IV.             Certified Question

[27]           The applicants have proposed the following question for certification:

Does the RAD have the jurisdiction to make a determination on an issue in a claim where the RPD has not made any determination on said issue, and if so, in what circumstances?

[28]           The applicants argued that the jurisprudence is unclear on this issue and that the Federal Court of Appeal in Huruglica did not address the question as the facts in that case involved a matter that had been previously determined by the RPD. Again, I disagree with the applicants.

[29]           The Federal Court of Appeal has set out the test for certification of issues for the purposes of an appeal under paragraph 74(d) of the IRPA on a number of occasions (Canada (Minister of Citizenship and Immigration) v Zazai, 2004 FCA 89 at paras 10-12; Zhang v Canada (Citizenship and Immigration), 2013 FCA 168 at para 9). These authorities establish that this Court may certify a question under paragraph 74(d) of the IRPA only where it (i) is dispositive of the appeal and (ii) transcends the interests of the immediate parties to the litigation, as well as contemplate issues of broad significance or general importance.
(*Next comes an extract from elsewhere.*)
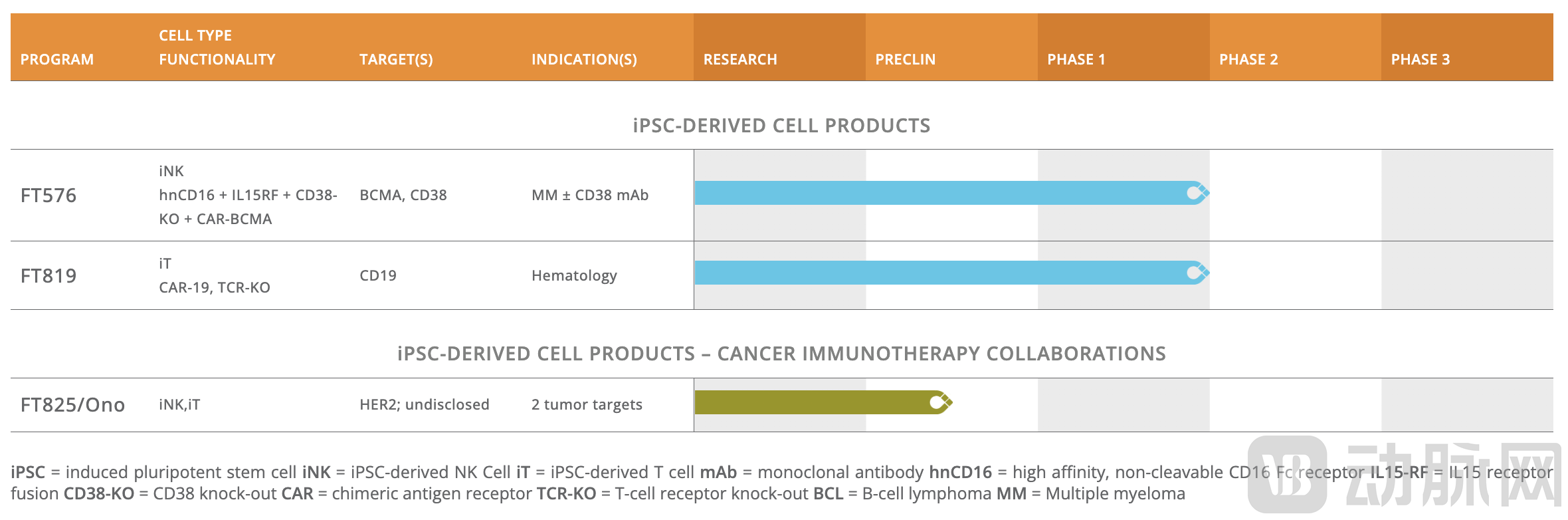The height and width of the screenshot is (520, 1568).
Task: Open the FT819 program entry
Action: pos(49,276)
[30]           The question does not raise an issue of general importance. As noted in the applicants’ representations in support of the proposed question, the Federal Court of Appeal set out the role of the RAD in paragraph 103 of Huruglica, where Justice Gauthier states:

I conclude from my statutory analysis that with respect to findings of fact (and mixed fact and law) such as the one involved here, which raised no issue of credibility of oral evidence, the RAD is to review RPD decisions applying the correctness standard. Thus, after carefully considering the RPD decision, the RAD carries out its own analysis of the record to determine whether, as submitted by the appellant, the RPD erred. Having done this, the RAD is to provide a final determination, either by confirming the RPD decision or setting it aside and substituting its own determination of the merits of the refugee claim. It is only when the RAD is of the opinion that it cannot provide such a final determination without hearing the oral evidence presented to the RPD that the matter can be referred back to the RPD for redetermination. No other interpretation of the relevant statutory provisions is reasonable.
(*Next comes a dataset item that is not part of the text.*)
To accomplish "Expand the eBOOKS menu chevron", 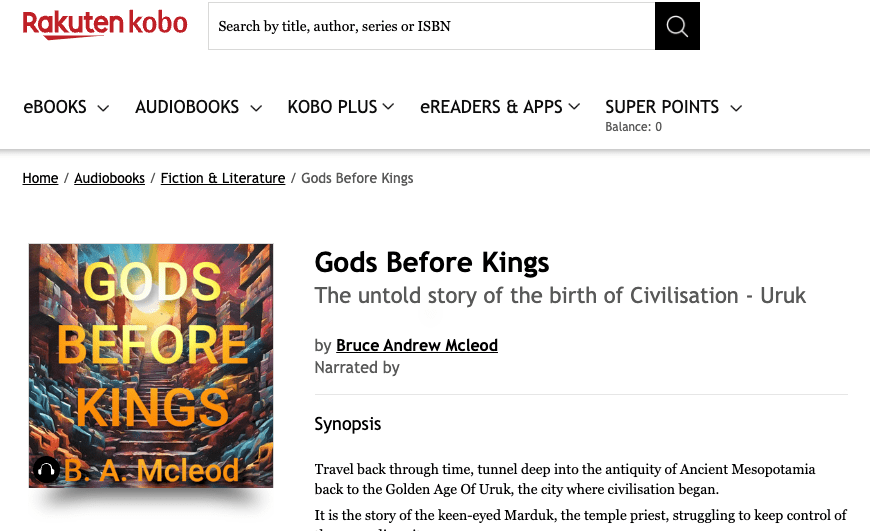I will pos(103,108).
[31]           I am unable to agree with the applicants’ submissions that this statement leaves ambiguity or uncertainty with respect to the role of the RAD when reviewing a decision of the RPD. While Jianzhu indicates jurisdiction may not exist to consider a matter not previously determined by the RAD, Jianzhu was decided prior to the Federal Court of Appeal’s decision in Huruglica. Further, Jianzhu has been relied upon in subsequent decisions of this Court as standing for the requirement of notice and the opportunity to make submissions where the RAD addresses an issue not previously determined by the RAD, not for the proposition that the RAD lacks jurisdiction to do so.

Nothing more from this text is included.